Kinder von 2–3 Jahren

Eingewöhnungskonzept für Kinder unter 3 Jahren

 Vor der Eingewöhnung findet ein Erstgespräch statt in dem die Formalitäten zur Aufnahme des Kindes besprochen werden und ein erstes wichtiges Kennenlernen stattfindet.

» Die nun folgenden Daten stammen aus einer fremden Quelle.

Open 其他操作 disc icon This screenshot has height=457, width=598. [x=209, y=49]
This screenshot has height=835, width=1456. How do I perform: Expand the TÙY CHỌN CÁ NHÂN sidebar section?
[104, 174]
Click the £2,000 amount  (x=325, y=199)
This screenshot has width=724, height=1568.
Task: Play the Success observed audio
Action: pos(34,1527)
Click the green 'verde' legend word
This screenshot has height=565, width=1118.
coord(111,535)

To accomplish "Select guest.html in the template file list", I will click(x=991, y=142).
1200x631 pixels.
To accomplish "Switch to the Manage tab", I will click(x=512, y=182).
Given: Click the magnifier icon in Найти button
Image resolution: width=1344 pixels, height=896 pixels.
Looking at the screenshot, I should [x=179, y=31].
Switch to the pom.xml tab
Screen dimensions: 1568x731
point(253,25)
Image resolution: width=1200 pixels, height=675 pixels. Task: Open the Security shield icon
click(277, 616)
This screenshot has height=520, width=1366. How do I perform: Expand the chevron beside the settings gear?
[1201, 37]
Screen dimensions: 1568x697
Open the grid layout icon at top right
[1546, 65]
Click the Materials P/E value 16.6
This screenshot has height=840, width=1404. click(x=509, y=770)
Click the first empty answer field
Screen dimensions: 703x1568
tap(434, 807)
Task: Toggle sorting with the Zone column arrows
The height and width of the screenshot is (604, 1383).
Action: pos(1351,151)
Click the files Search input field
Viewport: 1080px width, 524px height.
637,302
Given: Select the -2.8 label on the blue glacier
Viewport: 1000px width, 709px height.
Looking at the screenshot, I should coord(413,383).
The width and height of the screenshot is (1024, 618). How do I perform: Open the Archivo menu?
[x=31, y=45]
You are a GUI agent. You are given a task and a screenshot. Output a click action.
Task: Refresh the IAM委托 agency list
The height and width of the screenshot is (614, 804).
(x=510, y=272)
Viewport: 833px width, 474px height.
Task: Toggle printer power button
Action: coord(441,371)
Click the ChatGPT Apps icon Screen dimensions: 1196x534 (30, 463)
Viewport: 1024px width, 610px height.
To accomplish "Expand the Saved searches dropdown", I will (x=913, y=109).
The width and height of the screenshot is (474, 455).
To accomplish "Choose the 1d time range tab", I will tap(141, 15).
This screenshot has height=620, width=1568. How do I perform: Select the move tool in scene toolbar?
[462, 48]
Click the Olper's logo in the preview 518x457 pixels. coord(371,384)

Das Kind steht zu jeder Zeit im Mittelpunkt des pädagogischen Handelns und somit auch während der individuellen Eigewöhnung. Es ist Aufgabe der pädagogischen Fachkraft die Individualität des Kindes einzuschätzen und demnach die Eingewöhnung zu gestalten. Zu Beginn der Eingewöhnung ist eine wichtige Bezugsperson des Kindes (z. B.: die Mutter) präsent dabei und begleitet das Kind in der neuen Umgebung. So lernt das Kind mit Hilfe der Bezugsperson allmählich Vertrauen in die pädagogische Fachkraft (die/der sogenannte BesprechungserzieherIn des Kindes) und auch in die neue Situation zu gewinnen. Das Kind wird sich in seinem eigenen Tempo selbstständig von der Bezugsperson mehr und mehr lösen und eigenständig den Kindergarten gemeinsam mit der pädagogischen Fachkraft erkunden. Während der Eingewöhnung fokussiert sich die/der BesprechungserzieherIn ganz auf das Kind, um ihm so die Gelegenheit zu bieten ebenfalls eine Bezugsperson des Kindes zu werden. Die Dauer der Eingewöhnung ist speziell auf das Kind und dessen individuellen Bedürfnisse abgestimmt. Wichtig ist während der gesamten Eingewöhnung der offene Austausch zwischen Erziehungsbeauftragten und der/dem BesprechungserzieherIn.

Nach etwa 6-8 Wochen nach Beginn der Eingewöhnung findet ein Eingewöhnungsgespräch statt um sich intensiv über die verschiedenen Erfahrungen und Entwicklungen des Kindes auszutauschen.

 

Seit September 2007 gibt es im städtischen Kindergarten 4 Plätze für die Betreuung von Kindern ab 2 Jahren von berufstätigen Müttern oder Vätern.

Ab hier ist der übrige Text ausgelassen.